### Direction
Reproduce the following data verbatim, line by line, with no changes.

###

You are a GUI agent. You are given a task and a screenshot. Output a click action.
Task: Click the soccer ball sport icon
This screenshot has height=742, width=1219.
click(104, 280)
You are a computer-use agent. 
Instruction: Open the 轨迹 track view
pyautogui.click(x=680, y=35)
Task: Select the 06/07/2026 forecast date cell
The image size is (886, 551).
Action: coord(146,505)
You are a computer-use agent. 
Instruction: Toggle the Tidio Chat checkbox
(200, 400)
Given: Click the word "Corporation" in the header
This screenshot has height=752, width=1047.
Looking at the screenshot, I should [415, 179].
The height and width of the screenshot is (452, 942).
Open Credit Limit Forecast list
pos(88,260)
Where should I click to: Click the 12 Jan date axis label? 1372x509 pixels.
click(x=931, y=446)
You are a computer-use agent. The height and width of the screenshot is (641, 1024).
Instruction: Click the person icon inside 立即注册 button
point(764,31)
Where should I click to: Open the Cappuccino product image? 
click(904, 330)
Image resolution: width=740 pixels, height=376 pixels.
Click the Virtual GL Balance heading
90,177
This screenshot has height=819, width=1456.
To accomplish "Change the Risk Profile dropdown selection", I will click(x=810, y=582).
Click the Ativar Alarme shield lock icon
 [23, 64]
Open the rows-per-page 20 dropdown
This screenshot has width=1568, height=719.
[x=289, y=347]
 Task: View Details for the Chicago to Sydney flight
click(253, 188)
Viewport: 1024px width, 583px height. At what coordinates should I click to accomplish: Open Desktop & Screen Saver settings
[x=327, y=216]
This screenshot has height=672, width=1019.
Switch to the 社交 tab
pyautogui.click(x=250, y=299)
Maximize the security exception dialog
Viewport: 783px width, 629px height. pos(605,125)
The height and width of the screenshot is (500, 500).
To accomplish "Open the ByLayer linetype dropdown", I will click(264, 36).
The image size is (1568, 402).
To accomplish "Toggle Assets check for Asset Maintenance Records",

###

### Answer in full
You are a GUI agent. You are given a task and a screenshot. Output a click action.
Task: Click the soccer ball sport icon
This screenshot has height=742, width=1219.
click(104, 280)
You are a computer-use agent. 
Instruction: Open the 轨迹 track view
pyautogui.click(x=680, y=35)
Task: Select the 06/07/2026 forecast date cell
The image size is (886, 551).
Action: coord(146,505)
You are a computer-use agent. 
Instruction: Toggle the Tidio Chat checkbox
(200, 400)
Given: Click the word "Corporation" in the header
This screenshot has height=752, width=1047.
Looking at the screenshot, I should [415, 179].
The height and width of the screenshot is (452, 942).
Open Credit Limit Forecast list
pos(88,260)
Where should I click to: Click the 12 Jan date axis label? 1372x509 pixels.
click(x=931, y=446)
You are a computer-use agent. The height and width of the screenshot is (641, 1024).
Instruction: Click the person icon inside 立即注册 button
point(764,31)
Where should I click to: Open the Cappuccino product image? 
click(904, 330)
Image resolution: width=740 pixels, height=376 pixels.
Click the Virtual GL Balance heading
90,177
This screenshot has height=819, width=1456.
To accomplish "Change the Risk Profile dropdown selection", I will click(x=810, y=582).
Click the Ativar Alarme shield lock icon
 [23, 64]
Open the rows-per-page 20 dropdown
This screenshot has width=1568, height=719.
[x=289, y=347]
 Task: View Details for the Chicago to Sydney flight
click(253, 188)
Viewport: 1024px width, 583px height. At what coordinates should I click to accomplish: Open Desktop & Screen Saver settings
[x=327, y=216]
This screenshot has height=672, width=1019.
Switch to the 社交 tab
pyautogui.click(x=250, y=299)
Maximize the security exception dialog
Viewport: 783px width, 629px height. pos(605,125)
The height and width of the screenshot is (500, 500).
To accomplish "Open the ByLayer linetype dropdown", I will click(264, 36).
The image size is (1568, 402).
To accomplish "Toggle Assets check for Asset Maintenance Records",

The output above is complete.